The technical decisions you don’t see coming are the ones that trap you

Welcome back to NoteLoft Newsletter - the shortcut for founders who want to go from MVP to scale. Every week (ish - I’m working on it), my goal is to share what actually works when building software, so you can spend more time on deals, growth, and going to Pilates.

If you need help taking your product from MVP to scale, get in touch! We’ve grown our tech team, and we can’t wait to help you.

Let’s get into it!

Every now and then, I’ll hop on a call with a non-technical founder. They’ve validated their idea and hired a dev team to build it.

The problem is that they know nothing about their product from a technical standpoint. They don’t know what languages or frameworks their team used, what APIs their team used. They don’t know where the code lives, how the tech works, how often it’s deployed, or where it’s deployed.
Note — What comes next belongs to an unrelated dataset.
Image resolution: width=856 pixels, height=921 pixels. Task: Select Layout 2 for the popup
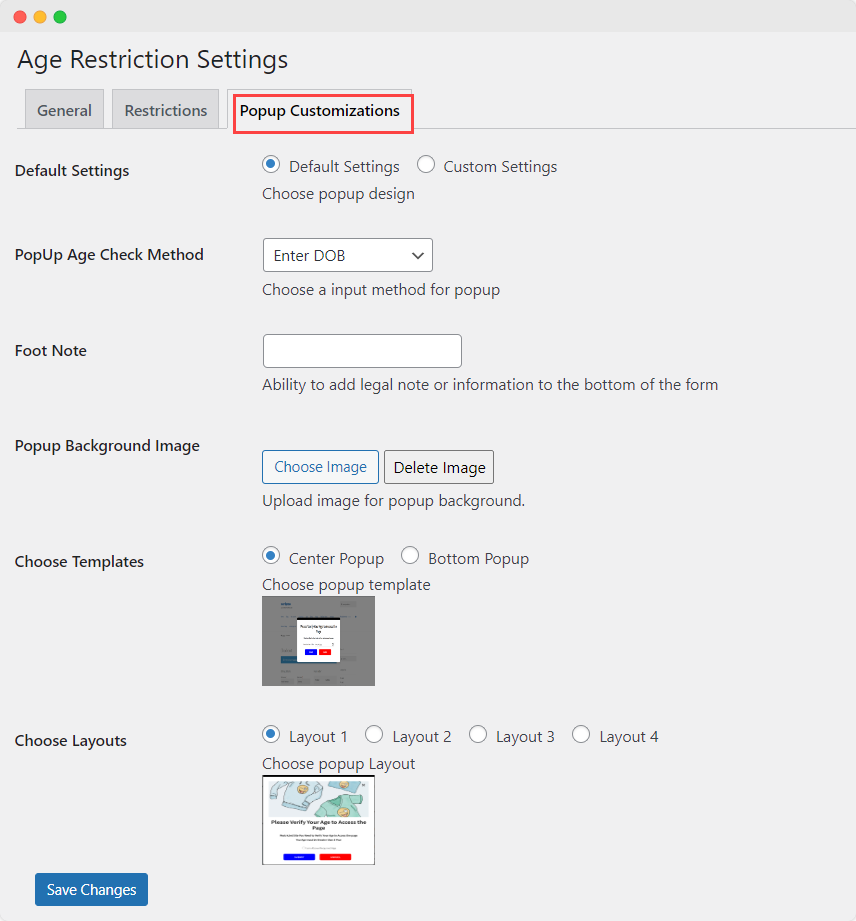coord(374,733)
This is a big problem for a bunch of reasons. Here’s a few:

You can’t tell the difference between progress and theater

And the team you hired knows that. I worked with a client who had this exact problem. The offshore team she hired to build her MVP wasn’t being honest about their progress. During meetings, they talked about all the work they did, but somehow they hadn’t delivered any new features or bug fixes in over a month. When she tried to ask questions about this, they’d drown her in “tech-speak”, or just talk over her, or dismiss her concerns all together.

So, that’s where I stepped in.

She hired me to do just one call with her team, and POOF! The day I showed up was the day they magically delivered every feature she’d been waiting on.
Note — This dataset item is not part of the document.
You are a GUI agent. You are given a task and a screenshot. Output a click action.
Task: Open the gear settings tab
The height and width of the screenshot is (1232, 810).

You don’t own the product - you’re just paying for it

When you don’t know where the code lives, how it’s deployed, or where it’s deployed, chances are that you don’t really own your code.

I’ve seen founders spend hundreds of thousands of dollars building a product, and have to shut their project down because they never have access to the code. Sure, they see demos, but they don’t know if their code is on GitHub, or GitLab, or somewhere else. They don’t know how to login to the demo they see week after week. They have no control over their project.
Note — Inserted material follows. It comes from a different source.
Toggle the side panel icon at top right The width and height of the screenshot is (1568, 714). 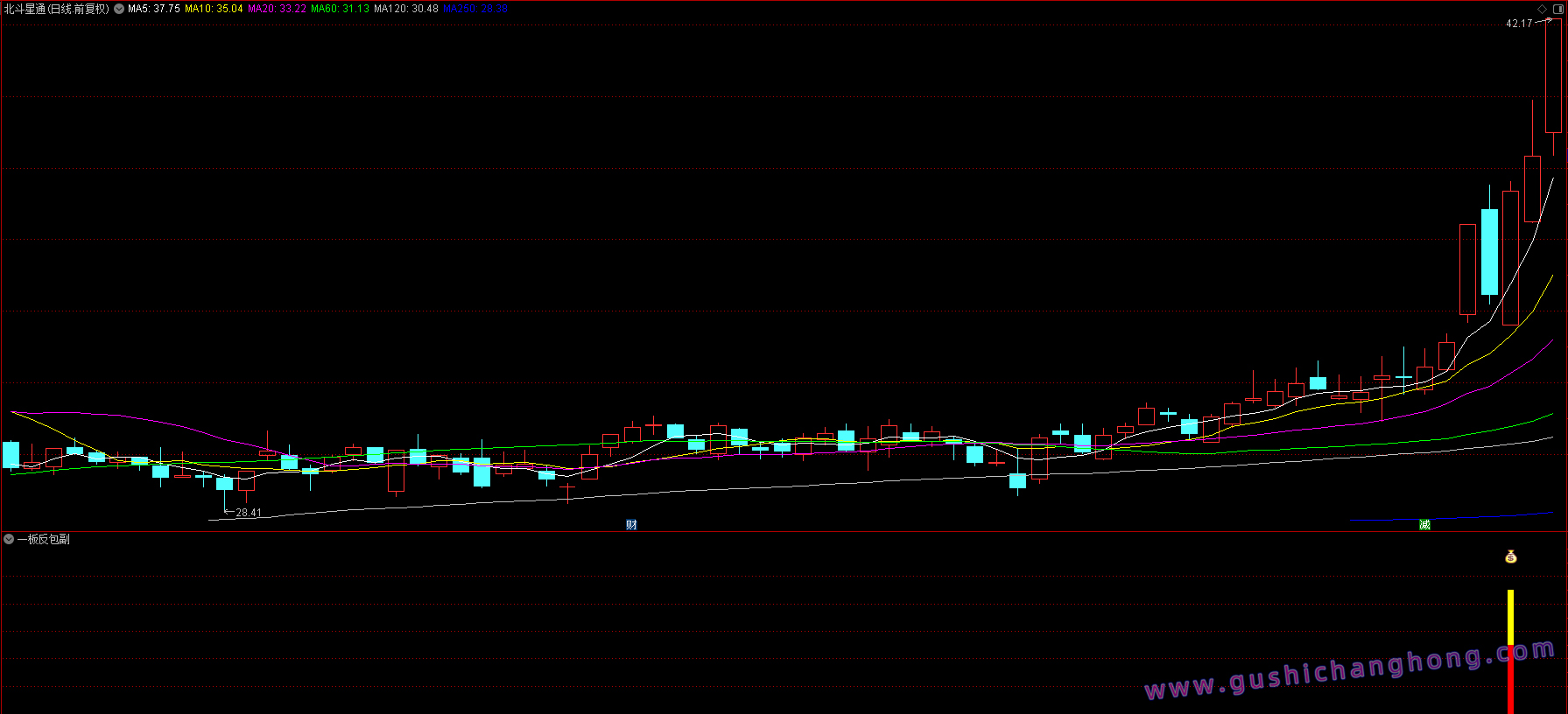1557,9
Then try to hire me to take it over. The problem is that in this situation I always have to step away, because I’ve never seen it resolved.

I’ve only seen founders shut down these projects and move on to something else.

Expensive technical decisions become irreversible

Frameworks, databases, hosting providers, and APIs aren’t easy to change later. They are foundational decisions that need to be made upfront but also need to be a bit flexible. Because once you start getting user feedback, you don’t know how your product will need to change.

The problem I see a lot of founders struggle with is that not only do they not know what technologies are being used, but when I step in to help them, we discover their dev teams chose the wrong technologies for the project.

Sometimes they’ve chosen some new, fancy technology that hasn’t been battle-tested. Not a great idea if you’re building in a sector that cares about compliance, or if you have a large waitlist.

Others it’s that they’ve built out an AI agent when vanilla JavaScript will do.

Whatever the reason, this is why founders need visibility around their tech early.
Not to micromanage — but to make sure the product can change when it needs to.

Being a non-technical founder is fine. Being disconnected from your product is not.